Authors:
(1) Qian Yang, Zhejiang University, Equal contribution. This work was conducted during Qian Yang’s internship at Alibaba Group;
(2) Jin Xu, Alibaba Group, Equal contribution;
(3) Wenrui Liu, Zhejiang University;
(4) Yunfei Chu, Alibaba Group;
(5) Xiaohuan Zhou, Alibaba Group;
(6) Yichong Leng, Alibaba Group;
(7) Yuanjun Lv, Alibaba Group;
(8) Zhou Zhao, Alibaba Group and Corresponding to Zhou Zhao ([email protected]);
(9) Yichong Leng, Zhejiang University
(10) Chang Zhou, Alibaba Group and Corresponding to Chang Zhou ([email protected]);
(11) Jingren Zhou, Alibaba Group.
4 Experiments
4.3 Human Evaluation and 4.4 Ablation Study of Positional Bias
A Detailed Results of Foundation Benchmark
To evaluate the consistency between the evaluations of GPT-4 and human judgements, we design
experiments for both the foundation and chat benchmarks.
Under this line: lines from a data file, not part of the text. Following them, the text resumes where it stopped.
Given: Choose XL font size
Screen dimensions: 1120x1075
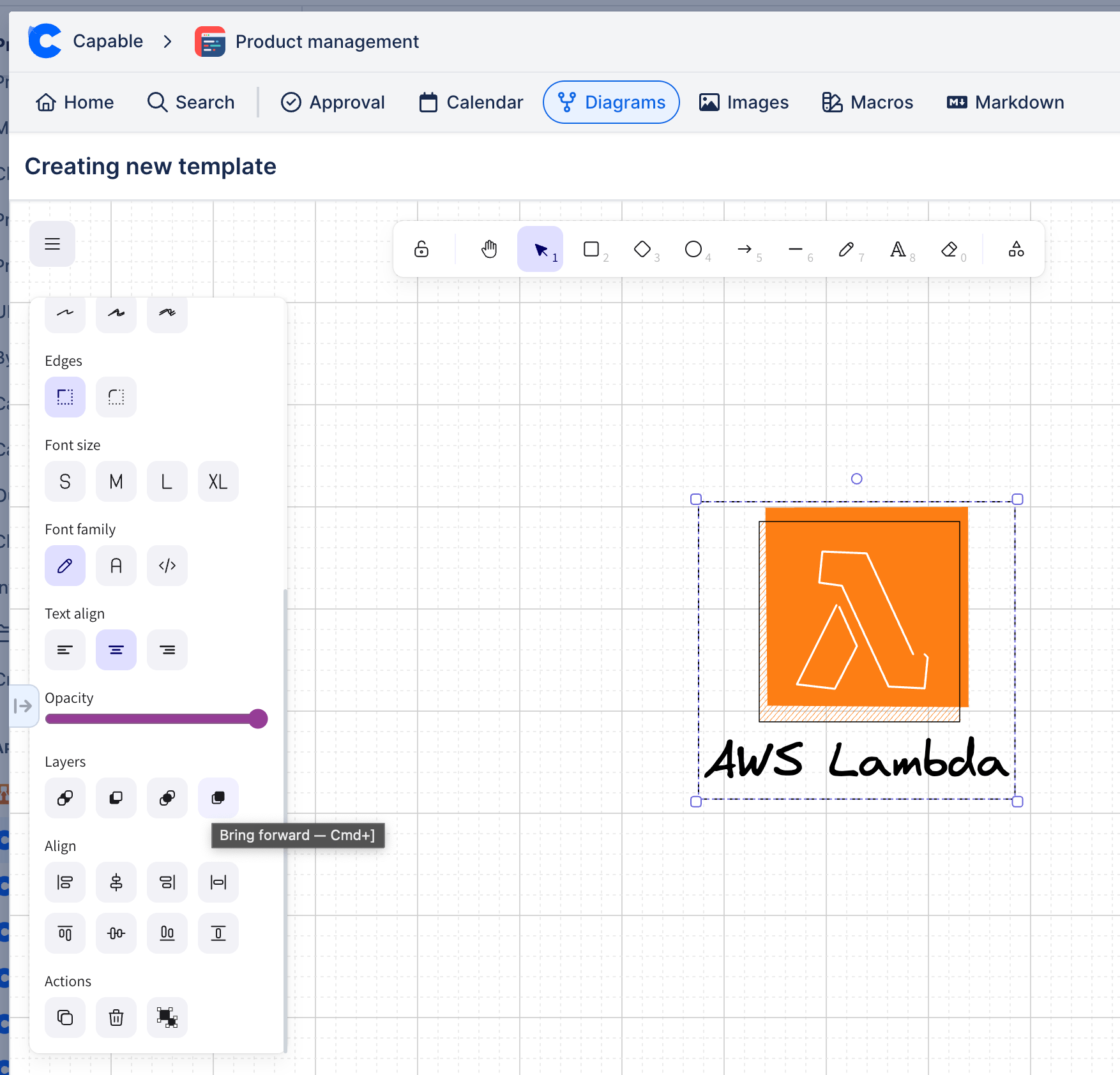Looking at the screenshot, I should (x=218, y=481).
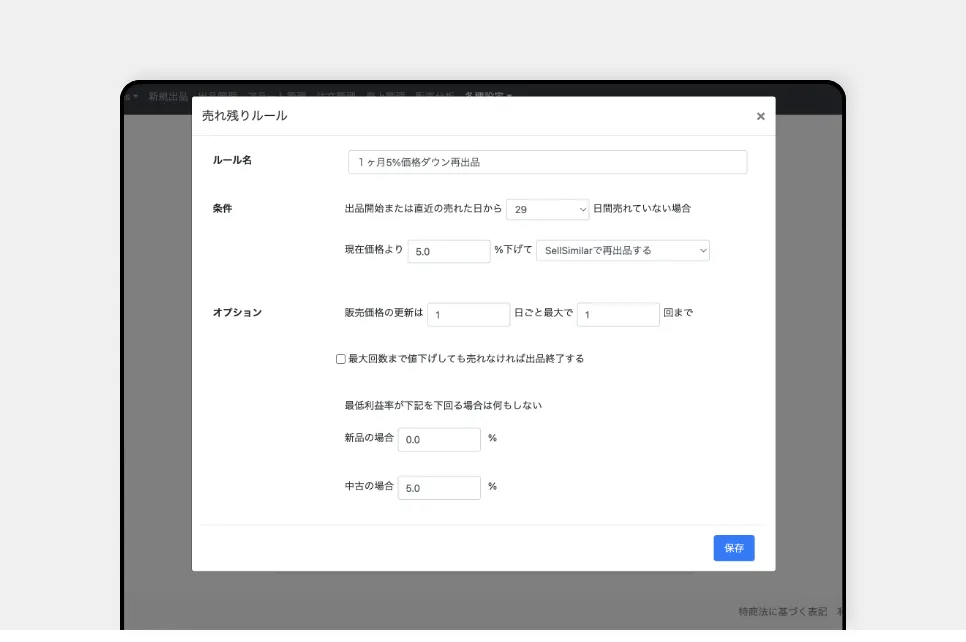The width and height of the screenshot is (966, 642).
Task: Click the ルール名 field label
Action: 232,160
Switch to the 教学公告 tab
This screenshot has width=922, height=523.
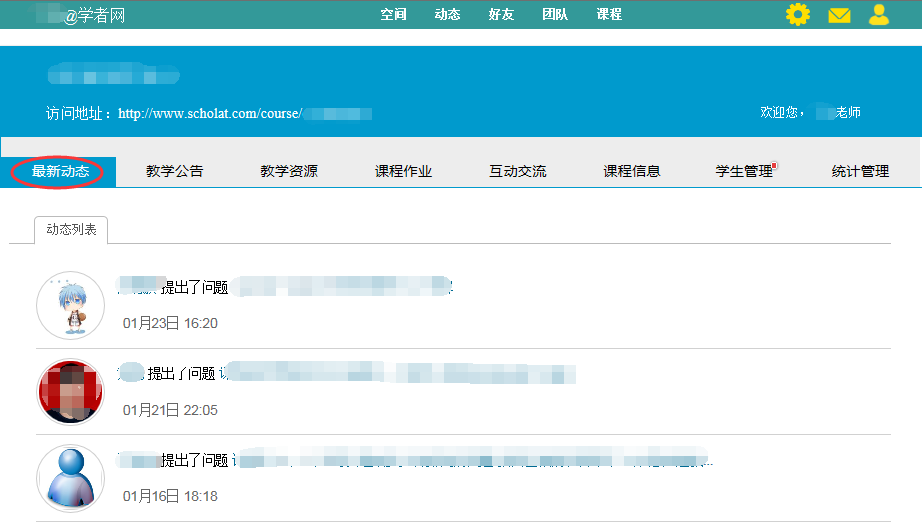pyautogui.click(x=174, y=172)
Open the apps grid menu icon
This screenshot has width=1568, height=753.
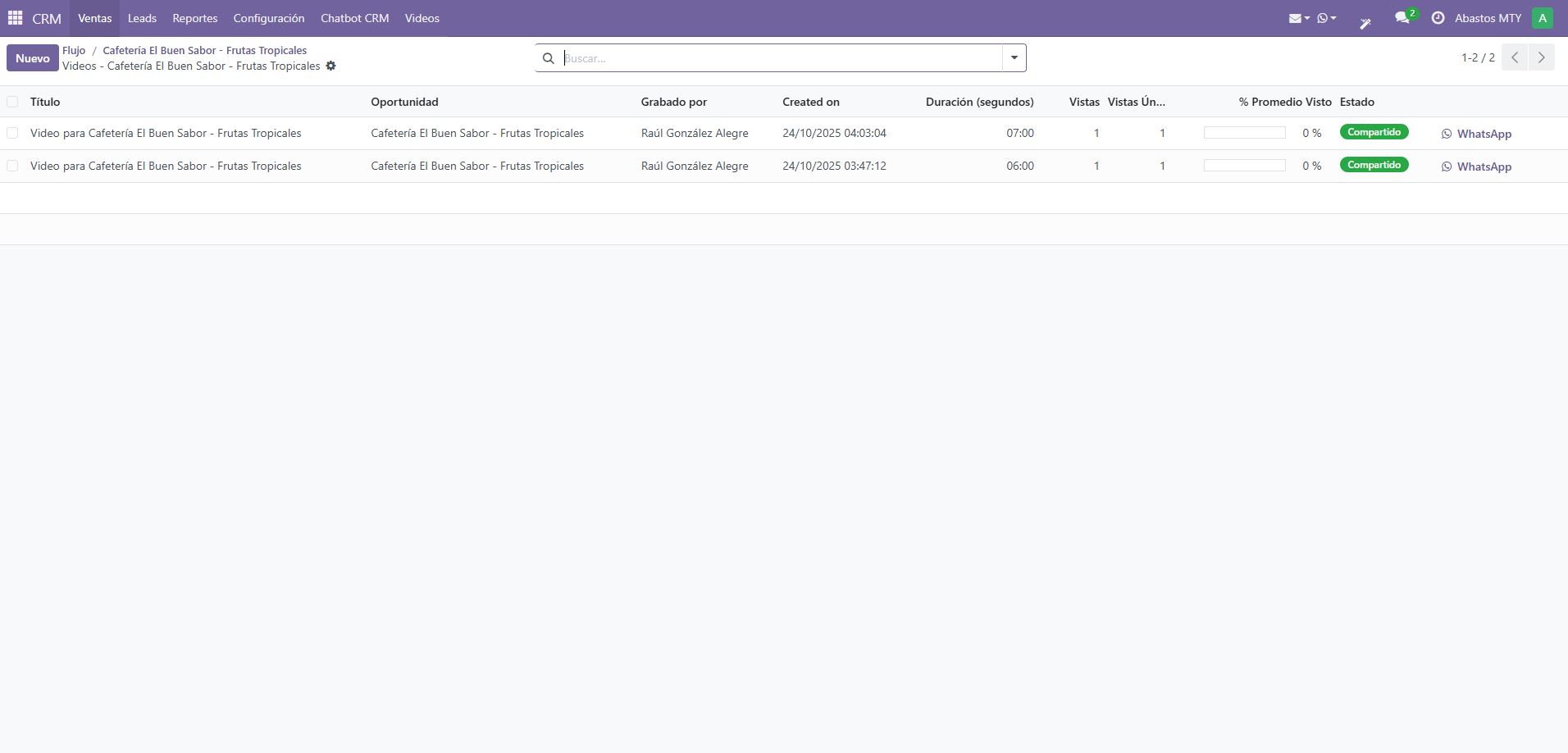click(x=15, y=18)
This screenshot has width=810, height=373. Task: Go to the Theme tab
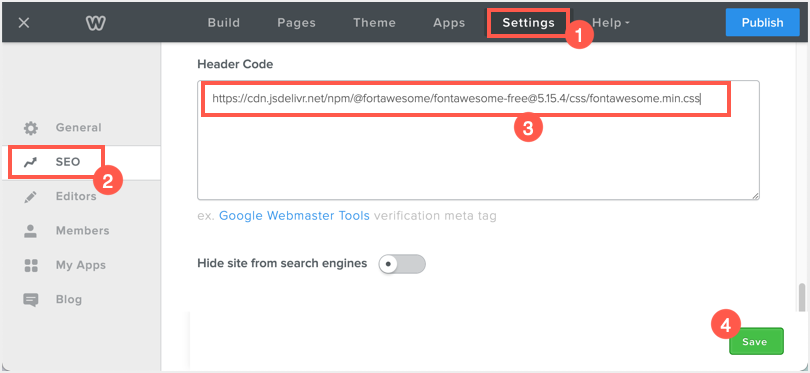375,23
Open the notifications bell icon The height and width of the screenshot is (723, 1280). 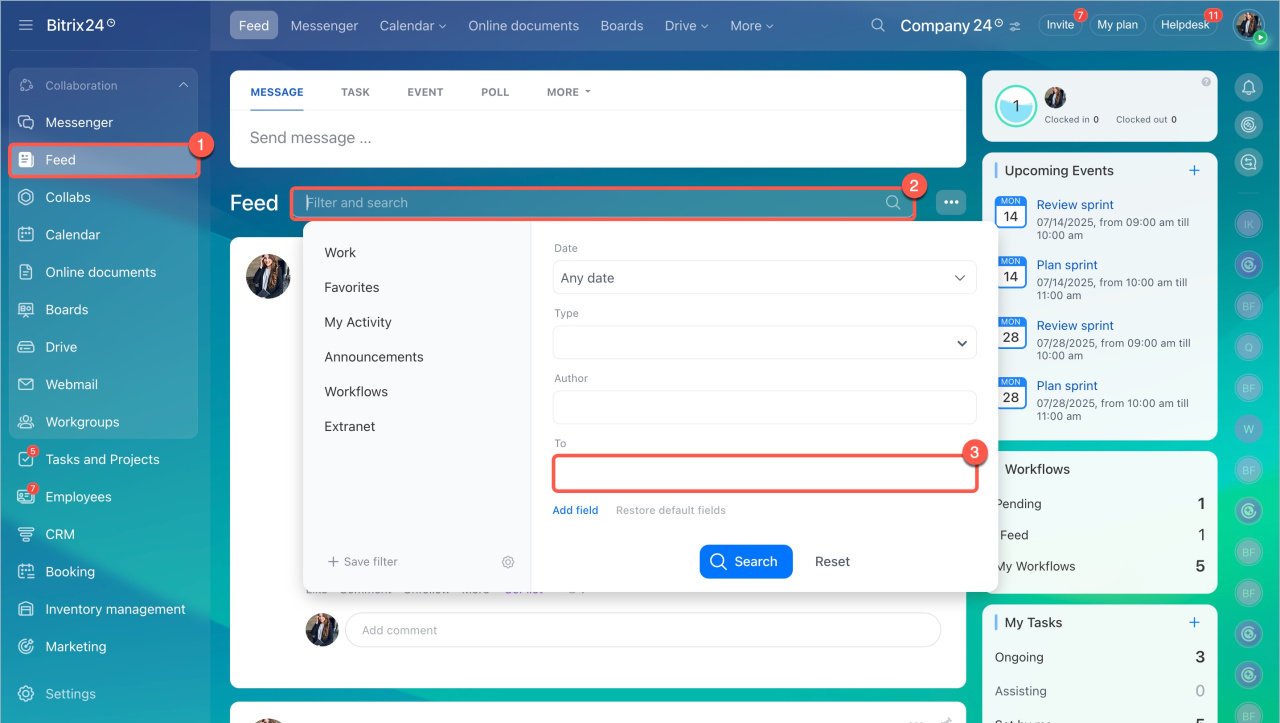coord(1248,88)
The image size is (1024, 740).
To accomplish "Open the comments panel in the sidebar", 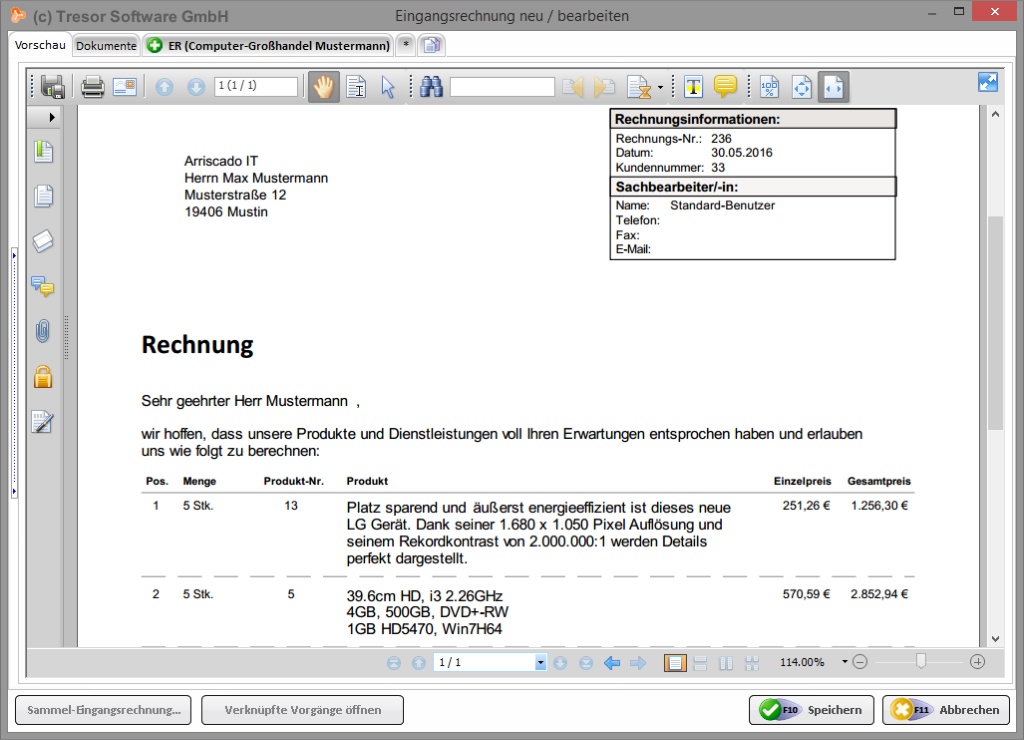I will [x=42, y=287].
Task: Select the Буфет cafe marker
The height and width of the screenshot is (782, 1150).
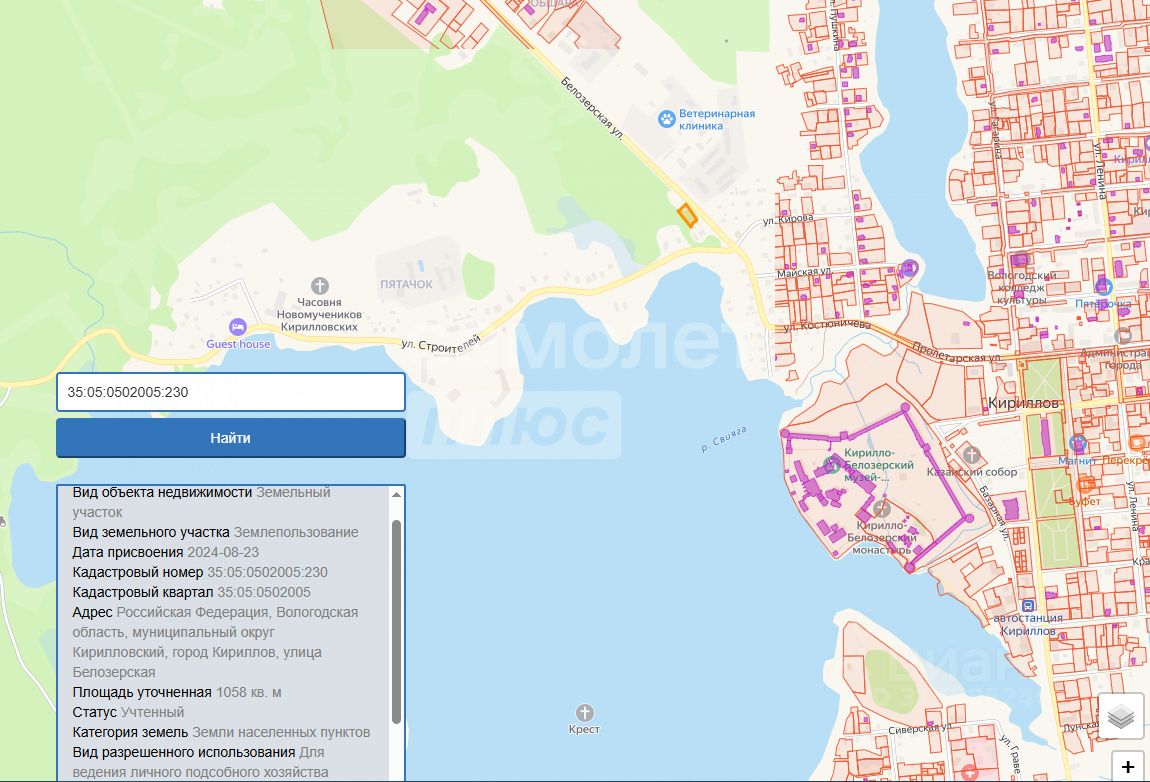Action: 1083,484
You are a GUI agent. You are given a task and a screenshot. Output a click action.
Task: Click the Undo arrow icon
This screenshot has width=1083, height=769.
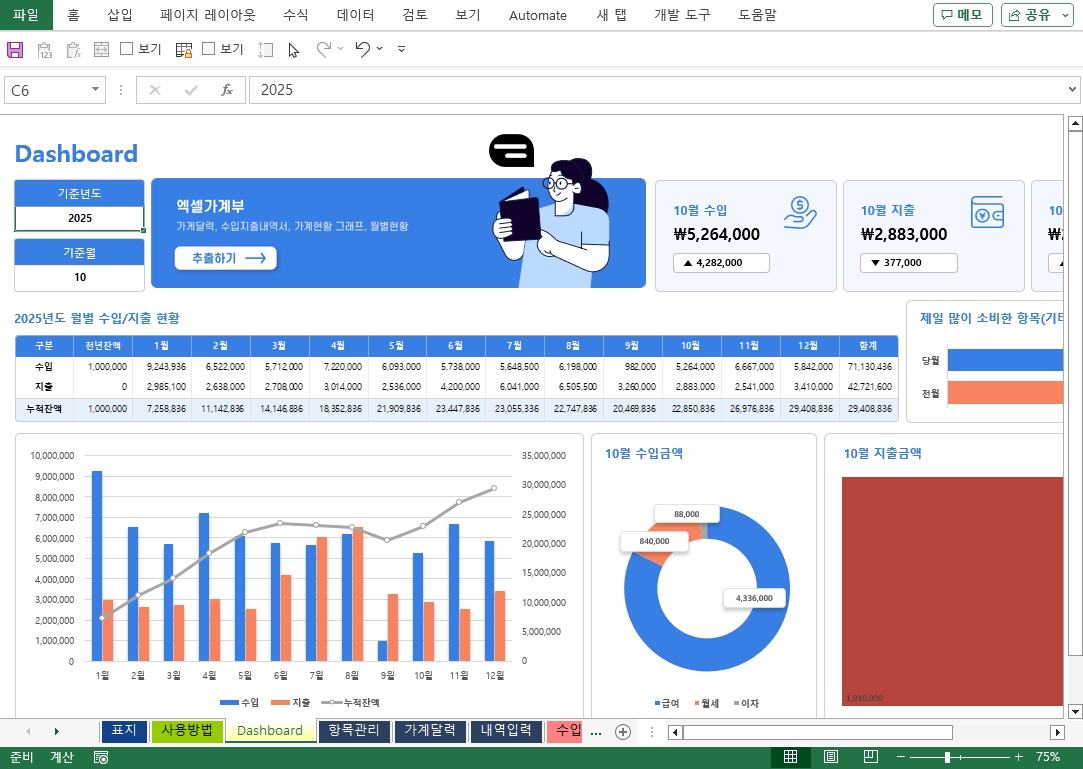click(362, 49)
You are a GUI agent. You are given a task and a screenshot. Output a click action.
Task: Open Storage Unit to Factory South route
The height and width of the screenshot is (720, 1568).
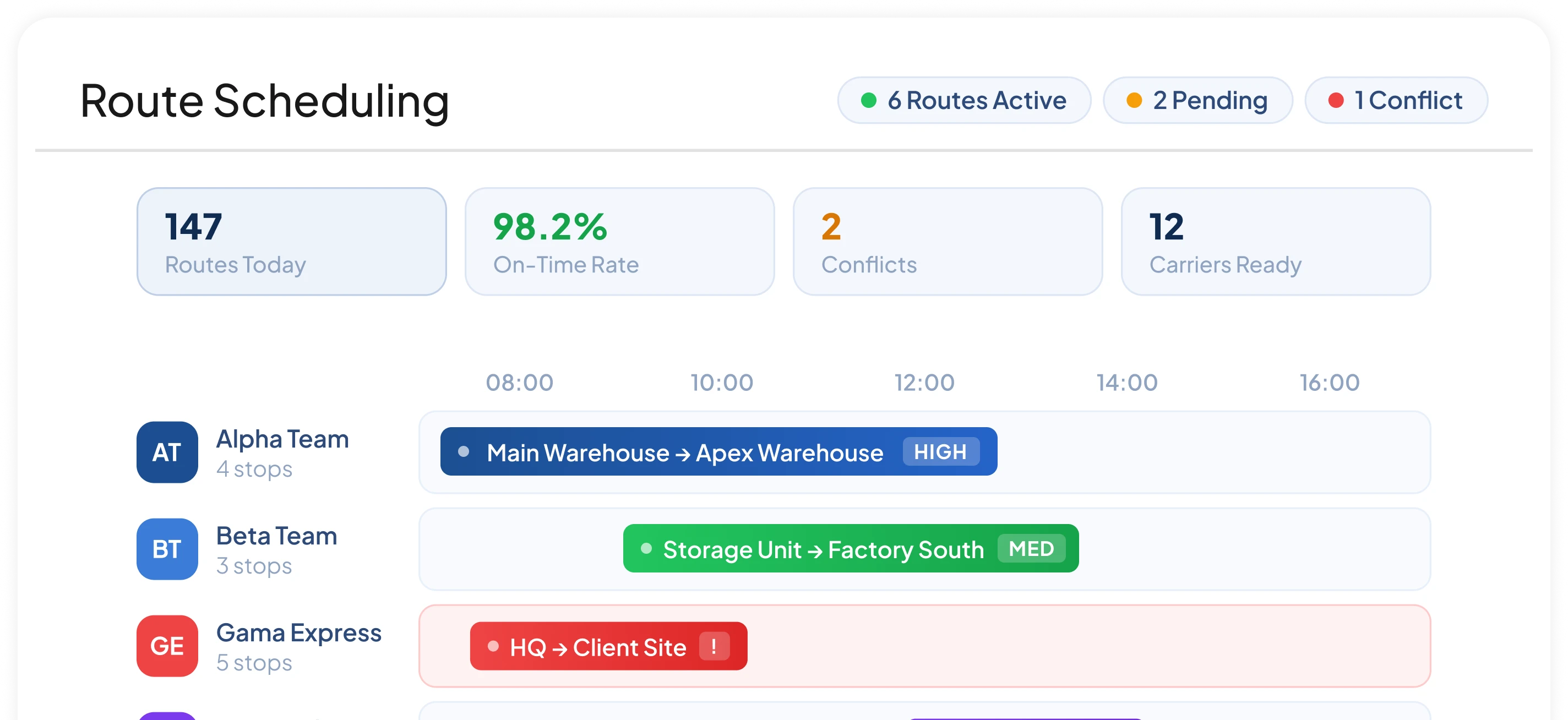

For the foundation benchmark, we instruct the testers to determine which option aligns closest with the hypothesis. We then compare the option selected by human testers with the option chosen by GPT-4 to assess the extent of agreement. For this consistency analysis, we employed Qwen-AudioChat as a representative model and randomly selected 400 questions from the benchmark. These questions were then evaluated by three native English speakers. Additionally, we also compared the performance of GPT-4 with GPT-3.5 Turbo. As depicted in Figure 4 (a), GPT-4 Turbo, serving as the evaluator, exhibited a high level of consistency at 98.2% with human judgements. Comparatively, GPT-3.5 Turbo had a slightly lower consistency rate of 96.4%.
Regarding the chat benchmark, obtaining a numerical score on a scale of 1 to 10 directly from testers poses challenges. Therefore, we resort to a pairwise comparison of the models instead. Testers listen to audio and compare the performance of both models based on their usefulness, relevance, accuracy and comprehensiveness to the given question, indicating their preference as either “A is better”, “B is better”, or “Both are equal”. Subsequently, we convert the GPT-4 scores into the same preference-based rating as the human testers for any two models. We then assess the consistency between the two sets of results. For the chat benchmark, we conduct pairwise comparisons among Qwen-Audio-Chat, SALMONN, BLSP, and GPT4. We randomly select 200 questions and have them evaluated by three native English speakers. As depicted in Figure 4 (b), the pairwise preference consistency scored above 70%, demonstrating a high level of agreement.
In our evaluation framework, we adopt a strategy of scoring twice by interchanging the positions of the hypothesis and reference and calculating the average of the two scores. This approach helps mitigate the bias that may arise from the positional placement. The outcomes of these two evaluations are presented in Figure 4 (c). We observe that the GPT4 evaluator exhibits a clear bias in scoring when the hypothesis is placed before the reference. This highlights the importance of conducting a second scoring to account for addressing this bias.